给定任务:
逐行原样返回以下全部数据，回答中略去图片。

+++

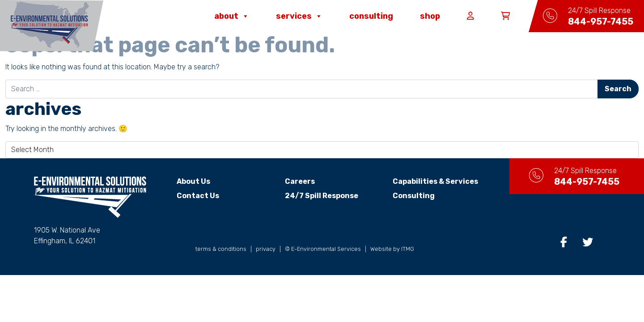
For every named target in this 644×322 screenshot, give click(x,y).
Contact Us (198, 195)
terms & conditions (221, 249)
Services (299, 16)
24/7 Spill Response (322, 195)
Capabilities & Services (435, 181)
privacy (266, 249)
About (232, 16)
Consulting (371, 16)
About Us (193, 181)
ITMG (407, 249)
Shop (430, 16)
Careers (300, 181)
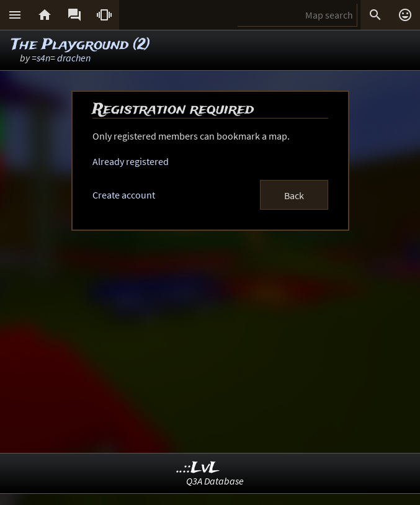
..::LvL (198, 468)
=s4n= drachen (61, 58)
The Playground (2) (81, 45)
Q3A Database (215, 481)
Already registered (130, 161)
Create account (123, 195)
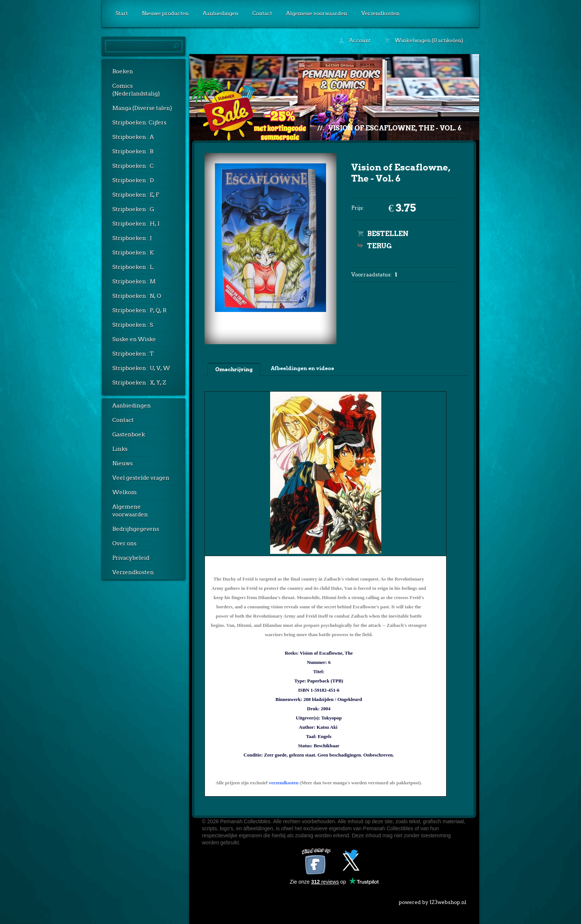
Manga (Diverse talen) (142, 108)
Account (355, 40)
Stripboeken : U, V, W (141, 368)
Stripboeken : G (133, 209)
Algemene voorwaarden (317, 13)
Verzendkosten (380, 13)
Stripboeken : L (133, 267)
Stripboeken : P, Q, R (140, 310)
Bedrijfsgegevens (135, 529)
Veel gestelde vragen (141, 478)
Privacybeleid (131, 558)
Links (120, 449)
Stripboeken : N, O (137, 296)
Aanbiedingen (220, 13)
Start (122, 13)
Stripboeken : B (133, 152)
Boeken (123, 71)
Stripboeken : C (133, 166)
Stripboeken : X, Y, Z (139, 383)
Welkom (124, 492)
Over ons (124, 543)
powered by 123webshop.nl (432, 901)
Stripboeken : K (133, 252)
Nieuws (122, 464)
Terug (380, 246)
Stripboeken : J (132, 238)
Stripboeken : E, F (135, 195)
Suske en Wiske (134, 339)
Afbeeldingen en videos (302, 368)
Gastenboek (129, 434)
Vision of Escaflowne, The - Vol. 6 (394, 128)
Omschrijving (234, 369)
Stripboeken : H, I (136, 224)
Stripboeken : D (133, 180)
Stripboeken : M (134, 281)
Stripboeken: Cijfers (139, 122)
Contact (262, 13)
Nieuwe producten (165, 13)
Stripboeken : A (133, 137)
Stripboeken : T (133, 354)
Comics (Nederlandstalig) (136, 90)
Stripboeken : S (133, 325)
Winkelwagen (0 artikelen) (424, 40)
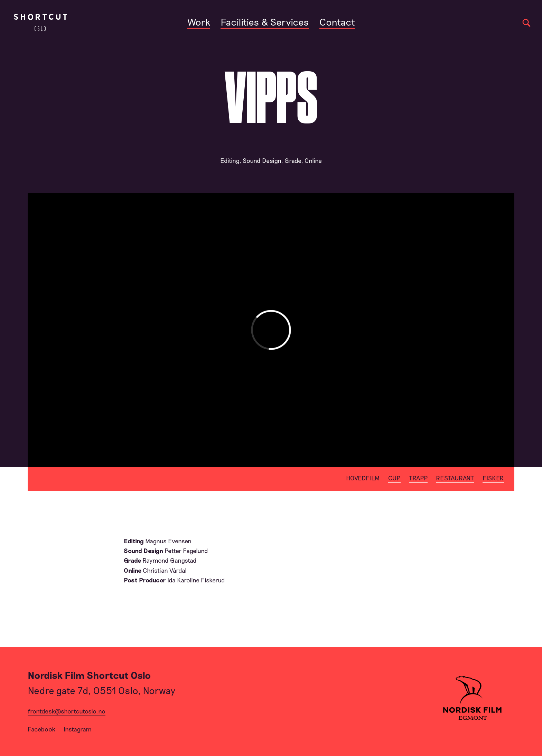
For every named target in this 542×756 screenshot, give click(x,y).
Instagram (77, 729)
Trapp (418, 478)
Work (199, 22)
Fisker (493, 478)
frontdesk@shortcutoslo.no (66, 711)
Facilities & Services (265, 22)
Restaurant (455, 478)
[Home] (40, 22)
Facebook (41, 729)
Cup (394, 478)
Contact (337, 22)
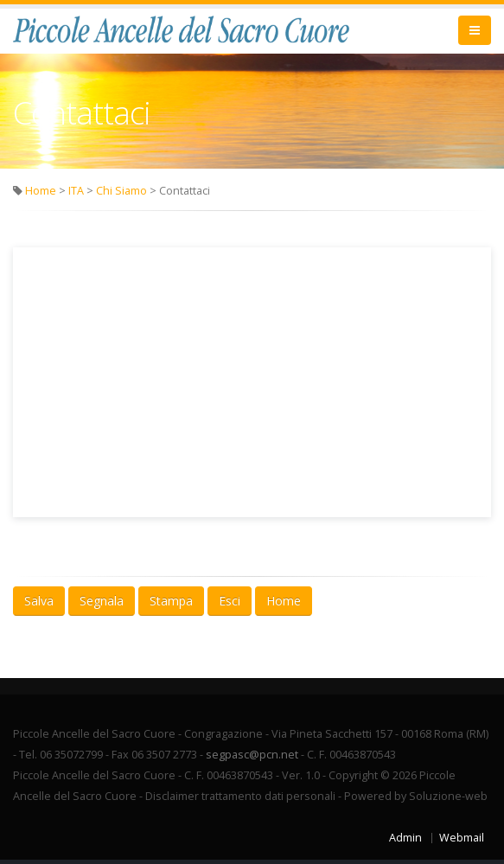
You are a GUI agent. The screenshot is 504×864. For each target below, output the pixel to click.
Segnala (101, 600)
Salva (39, 600)
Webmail (462, 837)
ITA (76, 190)
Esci (229, 600)
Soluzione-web (448, 796)
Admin (405, 837)
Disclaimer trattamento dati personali (240, 796)
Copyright (353, 775)
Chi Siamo (121, 190)
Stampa (171, 600)
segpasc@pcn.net (252, 754)
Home (41, 190)
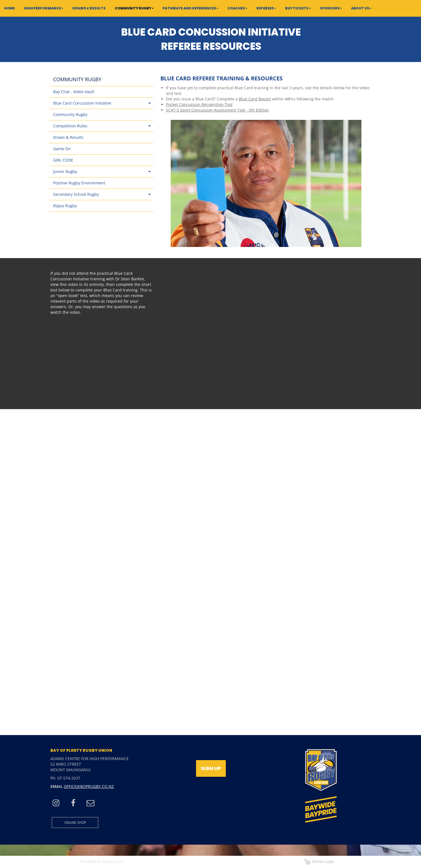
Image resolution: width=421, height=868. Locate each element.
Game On (62, 149)
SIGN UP (211, 768)
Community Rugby (70, 114)
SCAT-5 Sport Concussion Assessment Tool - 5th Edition (217, 110)
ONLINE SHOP (75, 823)
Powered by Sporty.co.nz (102, 862)
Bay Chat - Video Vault (74, 92)
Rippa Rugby (65, 206)
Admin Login (319, 862)
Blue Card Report (255, 99)
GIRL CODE (63, 160)
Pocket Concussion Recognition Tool (199, 104)
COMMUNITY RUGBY (77, 79)
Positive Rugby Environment (79, 183)
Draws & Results (68, 137)
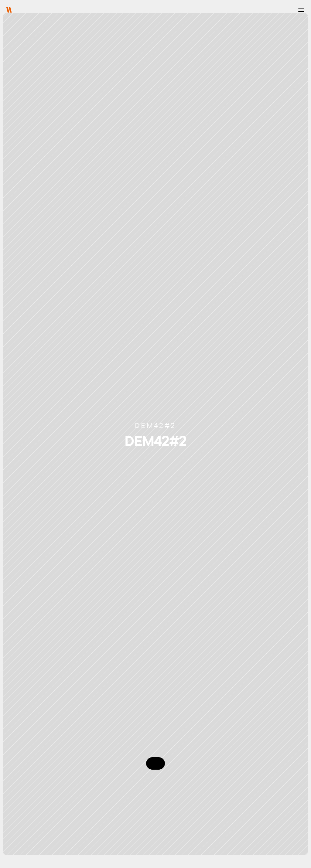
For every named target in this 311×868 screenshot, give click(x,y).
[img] (9, 10)
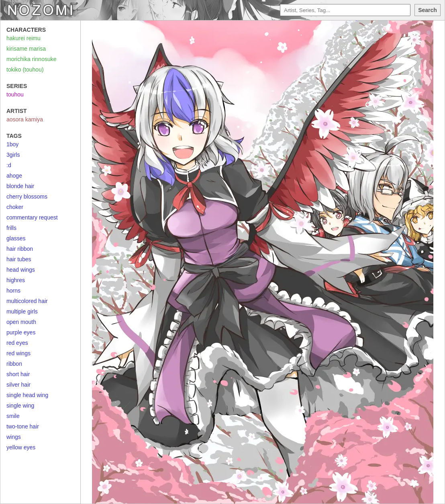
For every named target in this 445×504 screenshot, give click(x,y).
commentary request (32, 217)
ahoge (14, 176)
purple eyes (21, 332)
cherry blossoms (27, 197)
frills (11, 228)
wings (14, 437)
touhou (15, 94)
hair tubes (18, 259)
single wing (20, 406)
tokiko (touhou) (25, 70)
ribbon (14, 364)
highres (16, 280)
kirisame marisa (26, 49)
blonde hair (20, 186)
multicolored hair (27, 301)
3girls (13, 155)
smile (13, 416)
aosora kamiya (24, 119)
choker (15, 207)
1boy (12, 144)
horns (13, 291)
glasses (16, 238)
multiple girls (22, 311)
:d (9, 165)
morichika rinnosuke (31, 59)
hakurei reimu (23, 38)
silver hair (18, 385)
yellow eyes (21, 447)
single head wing (27, 395)
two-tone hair (22, 426)
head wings (20, 270)
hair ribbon (20, 249)
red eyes (17, 343)
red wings (18, 353)
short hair (18, 374)
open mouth (21, 322)
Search (427, 10)
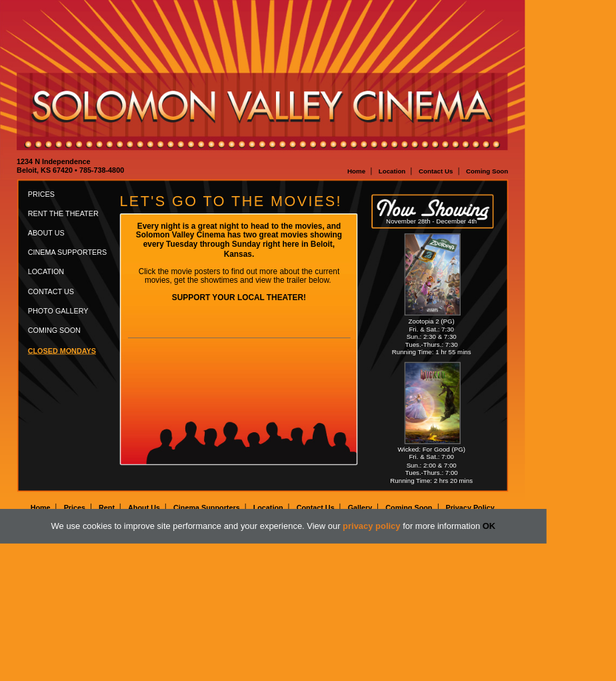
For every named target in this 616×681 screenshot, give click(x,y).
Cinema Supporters (67, 253)
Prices (41, 194)
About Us (46, 233)
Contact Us (435, 171)
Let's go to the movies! (231, 201)
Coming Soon (487, 171)
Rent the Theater (63, 213)
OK (489, 526)
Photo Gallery (58, 311)
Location (392, 171)
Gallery (360, 508)
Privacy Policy (469, 508)
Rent (107, 508)
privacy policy (371, 526)
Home (356, 171)
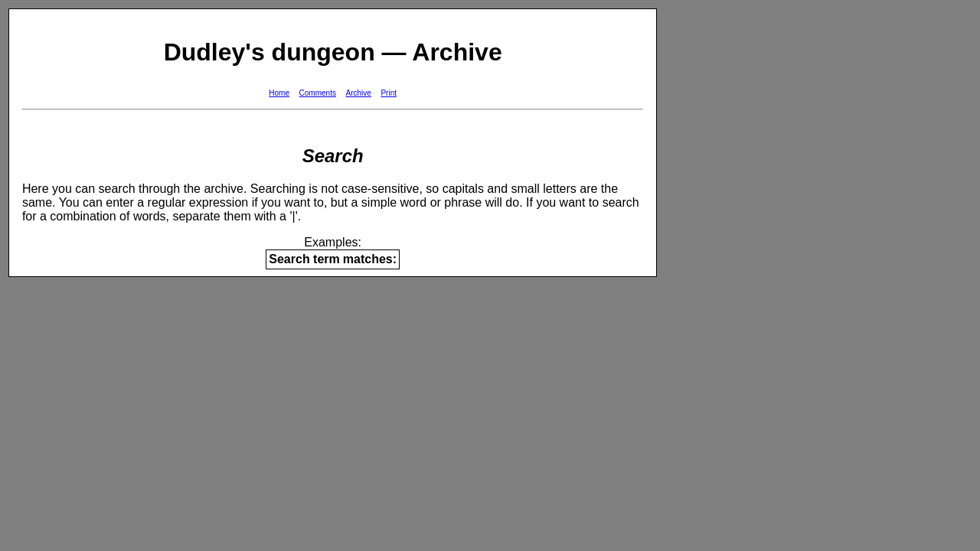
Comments (318, 93)
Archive (358, 93)
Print (388, 93)
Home (279, 93)
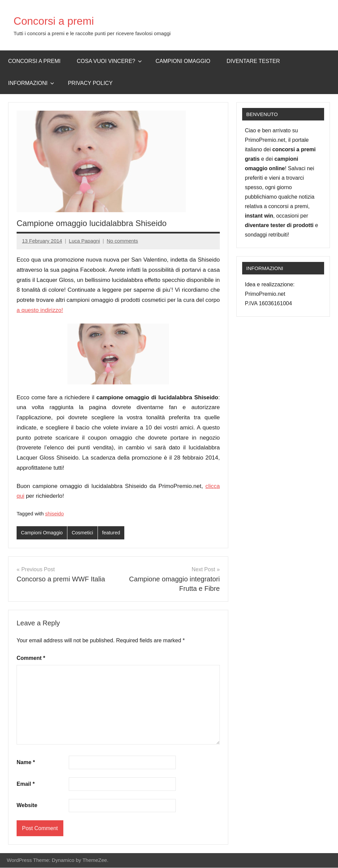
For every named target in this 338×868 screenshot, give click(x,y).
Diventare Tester (253, 61)
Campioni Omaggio (43, 533)
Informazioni (31, 83)
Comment (31, 658)
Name (26, 762)
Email (25, 784)
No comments (122, 241)
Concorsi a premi (60, 20)
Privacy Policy (90, 83)
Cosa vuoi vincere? (109, 61)
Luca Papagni (84, 241)
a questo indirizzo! (40, 310)
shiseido (54, 513)
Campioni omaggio (183, 61)
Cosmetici (85, 533)
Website (27, 805)
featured (114, 533)
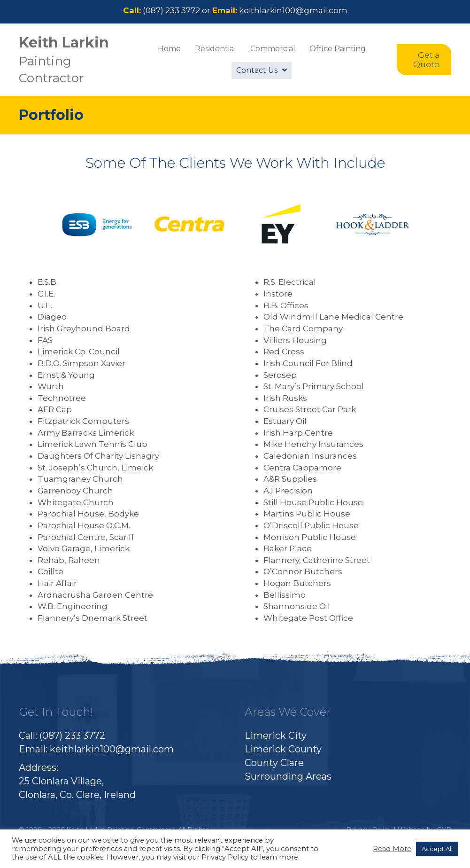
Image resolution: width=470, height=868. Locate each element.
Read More (392, 849)
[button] (424, 60)
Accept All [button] (437, 849)
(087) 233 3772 (171, 10)
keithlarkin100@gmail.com (293, 10)
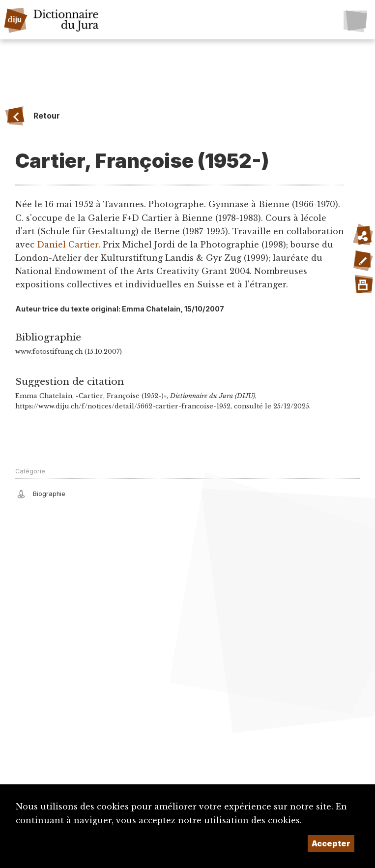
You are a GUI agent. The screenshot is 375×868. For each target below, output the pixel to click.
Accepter (331, 843)
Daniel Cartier (67, 245)
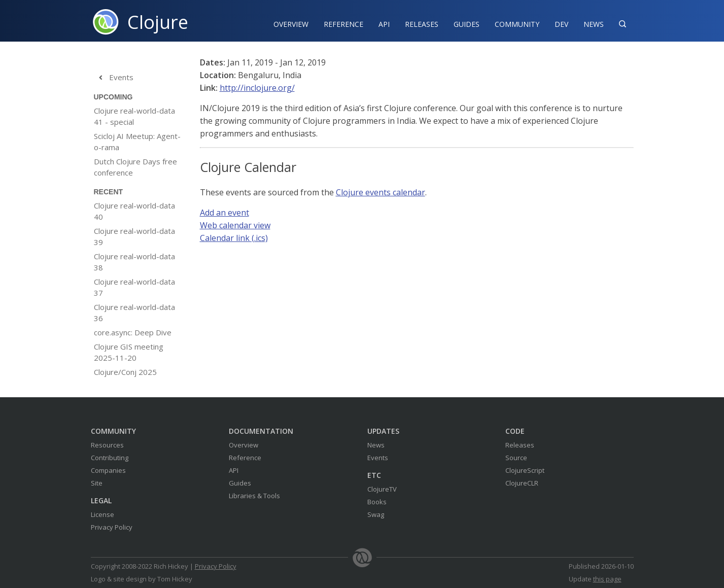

+++

回答如下:
For every named target in this 644×322 screenshot, give click(x,y).
Contact Us (198, 195)
terms & conditions (221, 249)
Services (299, 16)
24/7 Spill Response (322, 195)
Capabilities & Services (435, 181)
privacy (266, 249)
About (232, 16)
Consulting (371, 16)
About Us (193, 181)
ITMG (407, 249)
Shop (430, 16)
Careers (300, 181)
..::LvL (198, 468)
=s4n= drachen (61, 58)
The Playground (2) (81, 45)
Q3A Database (215, 481)
Already registered (130, 161)
Create account (123, 195)
Manga (Diverse talen) (142, 108)
Account (355, 40)
Stripboeken : U, V, W (141, 368)
Stripboeken : G (133, 209)
Algemene voorwaarden (317, 13)
Verzendkosten (380, 13)
Stripboeken : L (133, 267)
Stripboeken : P, Q, R (140, 310)
Bedrijfsgegevens (135, 529)
Veel gestelde vragen (141, 478)
Privacybeleid (131, 558)
Links (120, 449)
Stripboeken : N, O (137, 296)
Aanbiedingen (220, 13)
Start (122, 13)
Stripboeken : B (133, 152)
Boeken (123, 71)
Stripboeken : C (133, 166)
Stripboeken : X, Y, Z (139, 383)
Welkom (124, 492)
Over ons (124, 543)
powered by 123webshop.nl (432, 901)
Stripboeken : K (133, 252)
Nieuws (122, 464)
Terug (380, 246)
Stripboeken : J (132, 238)
Stripboeken : E, F (135, 195)
Suske en Wiske (134, 339)
Afbeeldingen en videos (302, 368)
Gastenboek (129, 434)
Vision of Escaflowne, The - Vol. 6 (394, 128)
Omschrijving (234, 369)
Stripboeken : H, I (136, 224)
Stripboeken : D (133, 180)
Stripboeken : M (134, 281)
Stripboeken: Cijfers (139, 122)
Contact (262, 13)
Nieuwe producten (165, 13)
Stripboeken : A (133, 137)
Stripboeken : T (133, 354)
Comics (Nederlandstalig) (136, 90)
Stripboeken : S (133, 325)
Winkelwagen (0 artikelen) (424, 40)
For every named target in this 542×756 screenshot, give click(x,y).
Instagram (77, 729)
Trapp (418, 478)
Work (199, 22)
Fisker (493, 478)
frontdesk@shortcutoslo.no (66, 711)
Facilities & Services (265, 22)
Restaurant (455, 478)
[Home] (40, 22)
Facebook (41, 729)
Cup (394, 478)
Contact (337, 22)
You are a GUI agent. The screenshot is 504×864. For each target below, output the pixel to click.
Segnala (101, 600)
Salva (39, 600)
Webmail (462, 837)
ITA (76, 190)
Esci (229, 600)
Soluzione-web (448, 796)
Admin (405, 837)
Disclaimer trattamento dati personali (240, 796)
Copyright (353, 775)
Chi Siamo (121, 190)
Stampa (171, 600)
segpasc@pcn.net (252, 754)
Home (41, 190)
Image resolution: width=421, height=868. Locate each element.
Game On (62, 149)
SIGN UP (211, 768)
Community Rugby (70, 114)
SCAT-5 Sport Concussion Assessment Tool - 5th Edition (217, 110)
ONLINE SHOP (75, 823)
Powered by Sporty.co.nz (102, 862)
Bay Chat - Video Vault (74, 92)
Rippa Rugby (65, 206)
Admin Login (319, 862)
Blue Card Report (255, 99)
GIRL CODE (63, 160)
Pocket Concussion Recognition Tool (199, 104)
COMMUNITY RUGBY (77, 79)
Positive Rugby Environment (79, 183)
Draws & Results (68, 137)
For every named target in this 311×868 screenshot, give click(x,y).
[img] (9, 10)
For every named target in this 445×504 screenshot, give click(x,y).
commentary request (32, 217)
ahoge (14, 176)
purple eyes (21, 332)
cherry blossoms (27, 197)
frills (11, 228)
wings (14, 437)
touhou (15, 94)
hair tubes (18, 259)
single wing (20, 406)
tokiko (touhou) (25, 70)
ribbon (14, 364)
highres (16, 280)
kirisame marisa (26, 49)
blonde hair (20, 186)
multicolored hair (27, 301)
3girls (13, 155)
smile (13, 416)
aosora kamiya (24, 119)
choker (15, 207)
1boy (12, 144)
horns (13, 291)
glasses (16, 238)
multiple girls (22, 311)
:d (9, 165)
morichika rinnosuke (31, 59)
hakurei reimu (23, 38)
silver hair (18, 385)
yellow eyes (21, 447)
single head wing (27, 395)
two-tone hair (22, 426)
head wings (20, 270)
hair ribbon (20, 249)
red eyes (17, 343)
red wings (18, 353)
short hair (18, 374)
open mouth (21, 322)
Search (427, 10)
For every named target in this 616×681 screenshot, give click(x,y).
Cinema Supporters (67, 253)
Prices (41, 194)
About Us (46, 233)
Contact Us (435, 171)
Let's go to the movies! (231, 201)
Coming Soon (487, 171)
Rent the Theater (63, 213)
OK (489, 526)
Photo Gallery (58, 311)
Location (392, 171)
Gallery (360, 508)
Privacy Policy (469, 508)
Rent (107, 508)
privacy policy (371, 526)
Home (356, 171)
Comments (318, 93)
Archive (358, 93)
Print (388, 93)
Home (279, 93)
For every named target in this 338×868 screenshot, give click(x,y).
Diventare Tester (253, 61)
Campioni Omaggio (43, 533)
Informazioni (31, 83)
Comment (31, 658)
Name (26, 762)
Email (25, 784)
No comments (122, 241)
Concorsi a premi (60, 20)
Privacy Policy (90, 83)
Cosa vuoi vincere? (109, 61)
Luca Papagni (84, 241)
a questo indirizzo! (40, 310)
shiseido (54, 513)
Campioni omaggio (183, 61)
Cosmetici (85, 533)
Website (27, 805)
featured (114, 533)
Image resolution: width=470, height=868. Locate each element.
Read More (392, 849)
[button] (424, 60)
Accept All [button] (437, 849)
(087) 233 3772 (171, 10)
keithlarkin100@gmail.com (293, 10)
You are a GUI agent. The screenshot is 375×868. For each target below, output the pixel to click.
Accepter (331, 843)
Daniel Cartier (67, 245)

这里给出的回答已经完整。